Ladies and gentlemen, thank you for standing by, and welcome to the 2017 CONSOL Energy Third Quarter Results. As a reminder, today's call is being recorded. I would now like to turn the conference over to the Vice President of Investor Relations, Tyler Lewis. Please go ahead.

Tyler Lewis - CONSOL Energy, Inc.

Management

Thanks, Lydia, and good morning to everybody. Welcome to CONSOL Energy's third quarter conference call. We have in the room today Nick DeIuliis, our President and CEO; Don Rush, our Executive Vice President and Chief Financial Officer; Tim Dugan, our Chief Operating Officer; and Steve Johnson, Executive Vice President and Chief Administrative Officer. Today, we'll be discussing our third quarter results, and we have posted an updated slide presentation to our website. As a reminder, any forward-looking statements we make or comments about future expectations are subject to business risks which we've laid out for you in our press release today, as well as in our previous Securities and Exchange Commission filings. We will begin our call today with prepared remarks by Nick, followed by Don, and then Tim. And then we'll open the call for Q&A which Steve will participate in as well. Before handing it over to Nick, one housekeeping item. You will notice on slide 3 of our slide presentation, as well as in our press releases today, a description of the post-spin company names and stock trading symbols. In short, the gas business or RemainCo will be named CNX Resources Corporation and will continue to be listed on the New York Stock Exchange and retain the ticker CNX. The coal business or SpinCo will be named CONSOL Energy, Inc. and will be listed on the New York Stock Exchange under the new ticker of CEIX. Lastly, the master limited partnership that is currently named CNX Coal Resources, ticker CNXC, will change its name to CONSOL Coal Resources LP and will trade on the New York Stock Exchange under a new ticker of CCR. Again, a summary of these changes are laid out in detail on slide 3 of the third quarter slide presentation, which is accessible on the Investor Relations portion of the company's website. With that, let me turn the call over to you, Nick.

Nicholas J. DeIuliis - CONSOL Energy, Inc.

Management

Thanks, Tyler. Good morning, everyone. It's been a tremendously exciting and quite busy quarter for a number of reasons, and I'd like to spend most of my time this morning discussing the impending spinoff transaction of the Coal and E&P businesses. But before we get into those details, just a couple of highlights from the quarter, we summarized this on slide 4 of the slide deck that Tyler just referenced. The team's been steadily executing throughout the quarter and with some well design modifications and continuous improvement initiatives that Tim Dugan and his team are focused on, the operations are humming along nicely. The Monroe County wells, they're starting to get turned-in-line, and not only are we seeing very nice production improvement in Monroe SWITZ field, we're also seeing some production improvements across the Marcellus in the Morris Field in Greene County, Pennsylvania. I'll save the exciting details for Tim to cover in a couple of minutes, more in depth. But in short, the team is doing a great job and we came in slightly above our third quarter guidance of setting up expected fourth quarter production of just over 120 Bcf based on the midpoint of the full year guidance and that in turn sets us up for a production and EBITDA ramp that we're expecting to see in 2018. When you look at the third quarter, we also closed on some additional asset sales. That included about $55 million of surface acres and other miscellaneous non-core assets. In total, year-to-date, we closed on $427 million of asset sales. And even though this is within our $400 million to $600 million guidance range for 2017, we're continuing to pursue the sale of various non-core assets including the Virginia coalbed methane area and some scattered Marcellus and Utica acres. These…

Donald W. Rush - CONSOL Energy, Inc.

WHAT IS NEEDED ▸ Continue the CONSOL Energy third-quarter call transcript from where it stops. The data has nothing to do with the CONSOL Energy call transcript.

SOURCE EXCERPT ▸
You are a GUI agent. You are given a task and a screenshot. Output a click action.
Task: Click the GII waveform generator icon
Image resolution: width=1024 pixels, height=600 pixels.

WRITTEN ANSWER ▸
Management

Thanks, Nick. Definitely exciting times and good morning to everyone on the call. Before I start, I'd like to remind everyone that we issued third quarter preliminary results in an 8-K on October 16, and all of our results have fallen within those given ranges. Our quarter results can be found on slide 7. In general, the third quarter kept us on track for our 2017 guidance, and as we reported, an adjusted EBITDA from continuing operations of $168 million, and on net income, we reported an adjusted loss of $36 million or negative $0.15 per diluted share this quarter. Both of these numbers exclude the gain on the sale of assets and unrealized gain on commodity derivatives along with some other non-reoccurring items. Flipping to slide 8, you could see we generated $94 million in total free cash flow this quarter, including the $82 million of additional asset sales that we closed in the quarter. Also during the quarter, we paid down approximately $95 million of 2020 and 2021 bonds utilizing the cash on hand. And as Nick has already laid out in October, we began buying back shares. Let's shift our focus now to our changing leverage ratio which you can find on slide 9. We have been hard at work reducing our leverage ratio for almost two years now, and that hard work has paid off as we have brought it down by over 40%. And going forward, we have many levers to continue this trend. Using cash on hand, the spin distribution, additional cash flow generated, and our rapidly growing EBITDA, we'll quickly reach our goal of a sub-2.5 times leverage ratio with cash to spare in 2018. And we feel that 2.5 times ratio is the right balance sheet for us, especially when you combine…

Timothy C. Dugan - CONSOL Energy, Inc.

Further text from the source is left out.